» **Exercise**:
Whenever a line in this data holds the word "Screenshot", report that line in full.

» **Data provided**:

*****

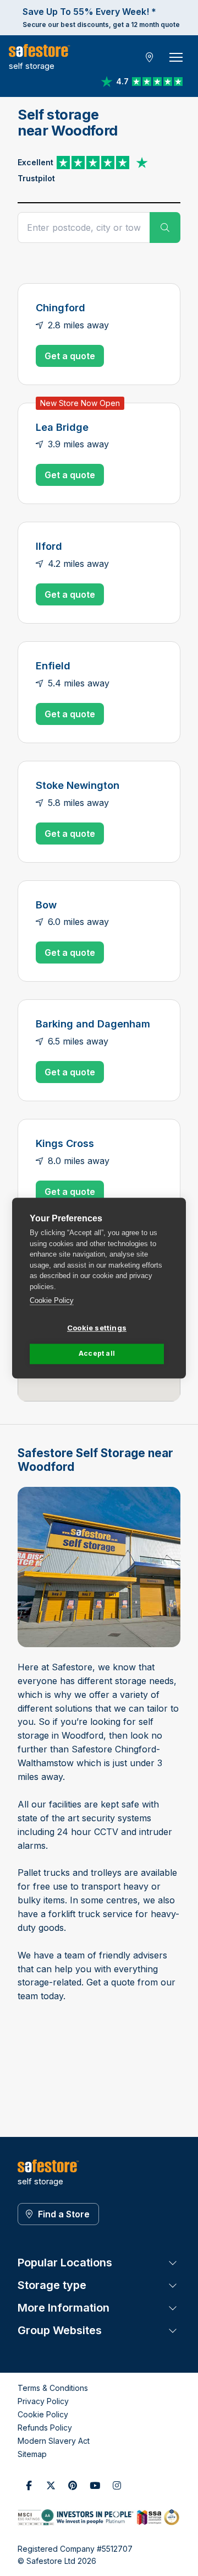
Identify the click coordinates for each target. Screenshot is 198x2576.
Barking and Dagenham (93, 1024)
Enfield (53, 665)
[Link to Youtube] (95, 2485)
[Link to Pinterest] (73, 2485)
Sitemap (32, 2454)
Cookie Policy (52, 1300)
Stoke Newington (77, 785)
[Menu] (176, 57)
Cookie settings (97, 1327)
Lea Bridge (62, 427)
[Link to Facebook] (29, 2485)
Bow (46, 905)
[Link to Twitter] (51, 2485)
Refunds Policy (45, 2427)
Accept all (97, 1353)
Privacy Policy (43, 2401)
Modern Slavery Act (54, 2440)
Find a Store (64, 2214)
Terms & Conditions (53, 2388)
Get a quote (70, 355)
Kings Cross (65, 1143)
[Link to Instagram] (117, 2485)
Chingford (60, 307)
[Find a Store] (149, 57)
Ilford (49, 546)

*****

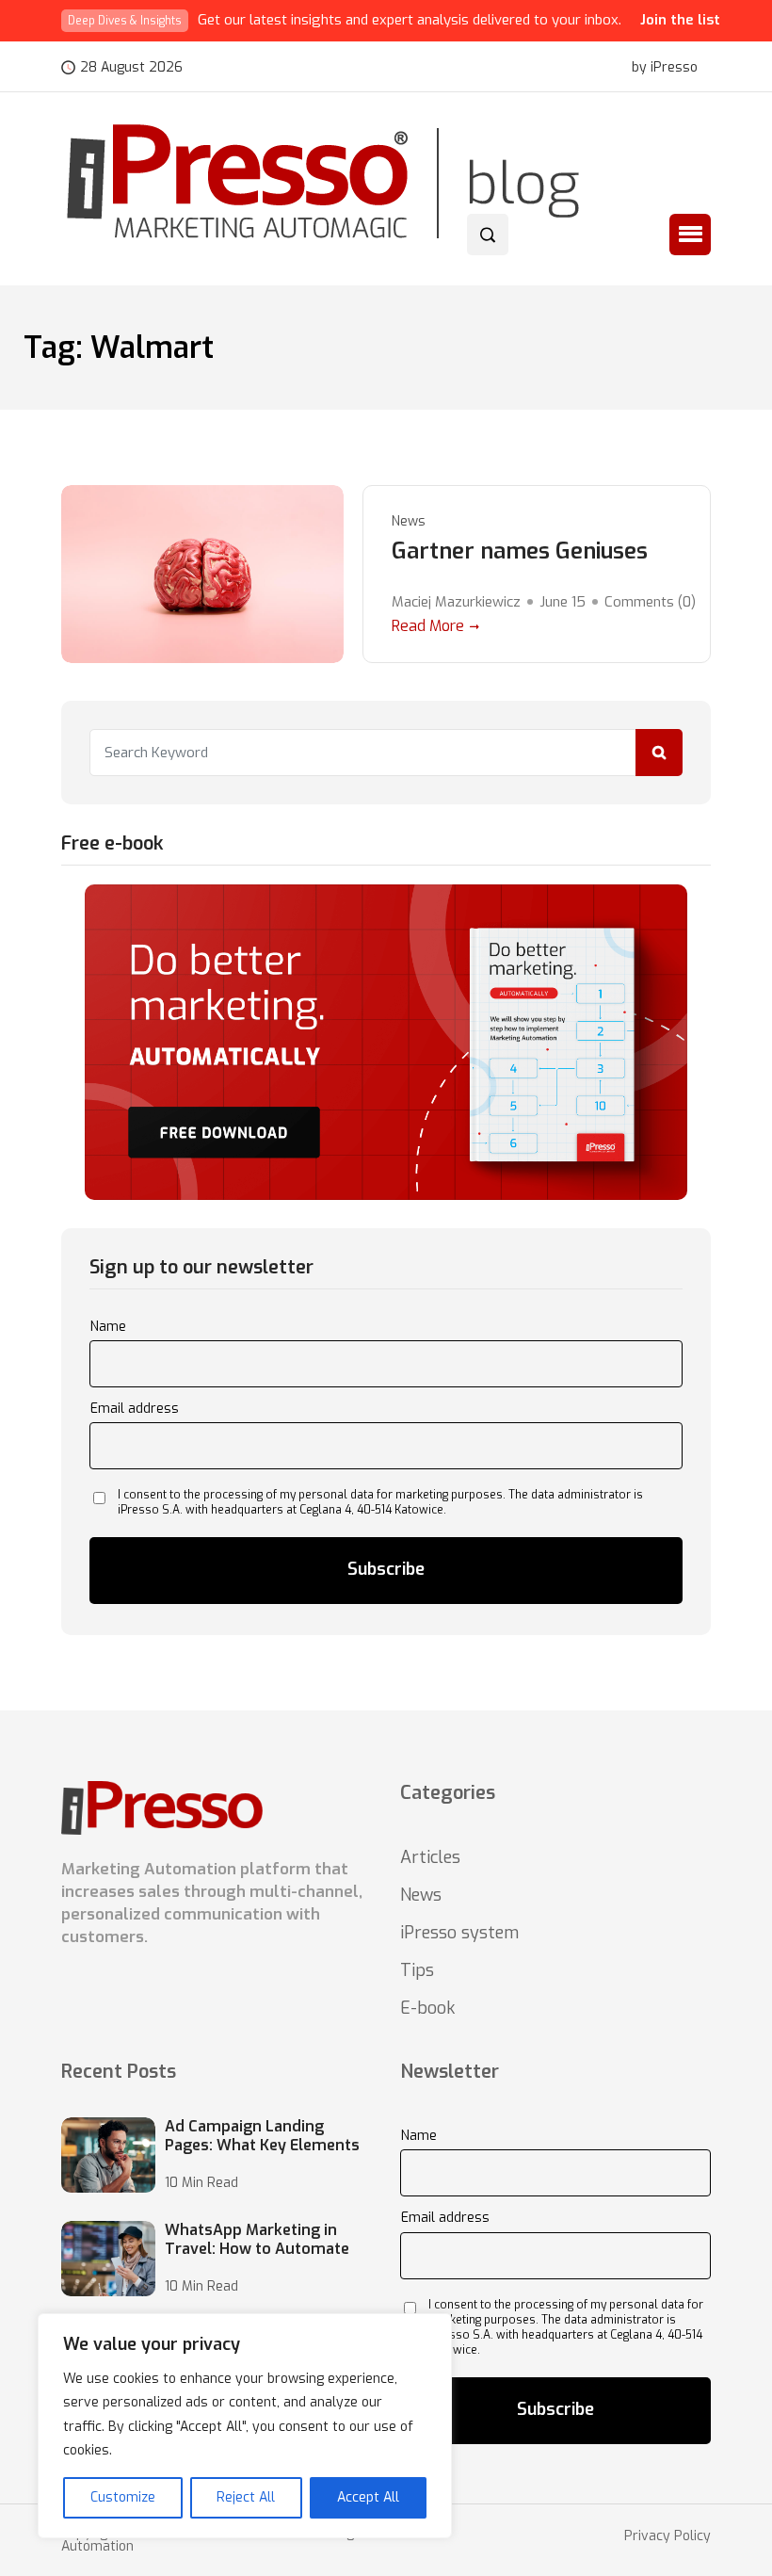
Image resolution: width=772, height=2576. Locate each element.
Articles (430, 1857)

*****

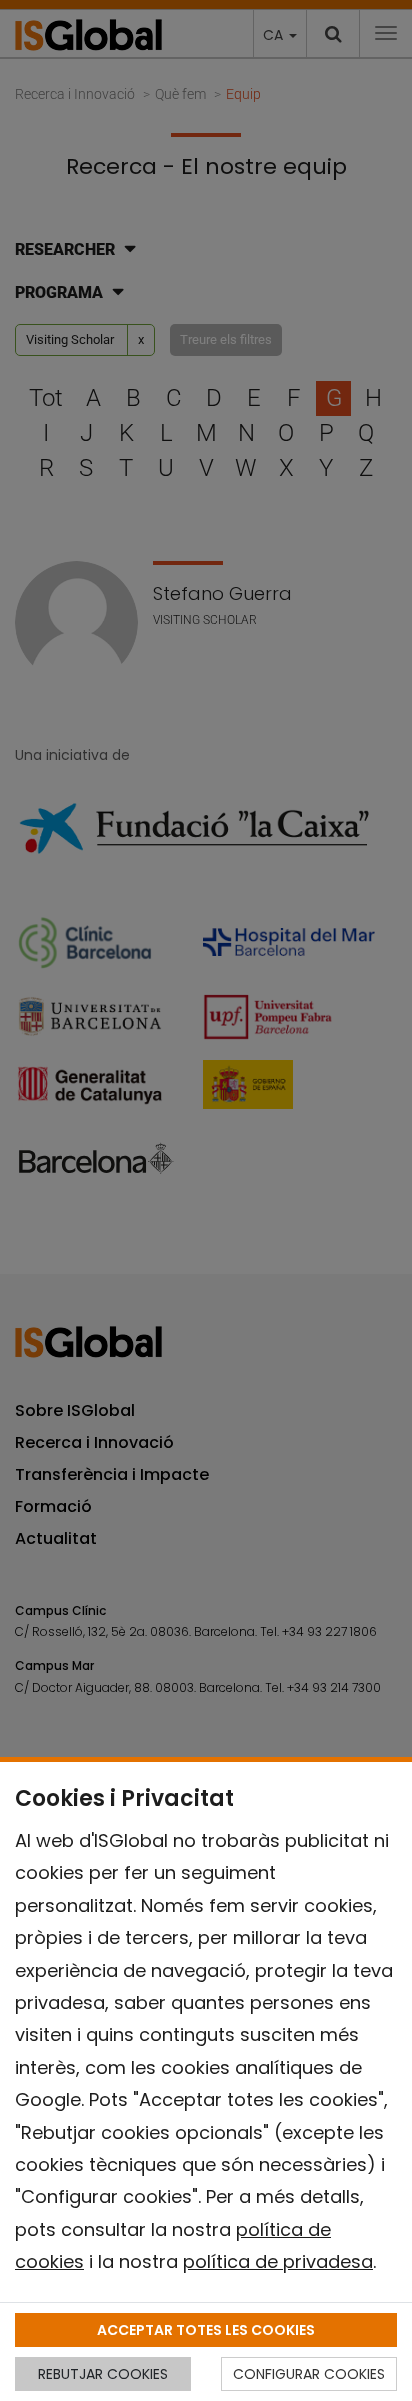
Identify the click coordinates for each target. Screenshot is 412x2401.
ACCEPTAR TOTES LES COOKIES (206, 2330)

*****

» **Answer to the problem**:
Identify the click coordinates for each target. Screenshot is 198x2576.
Identify the click coordinates for each target. Screenshot is 412x2401.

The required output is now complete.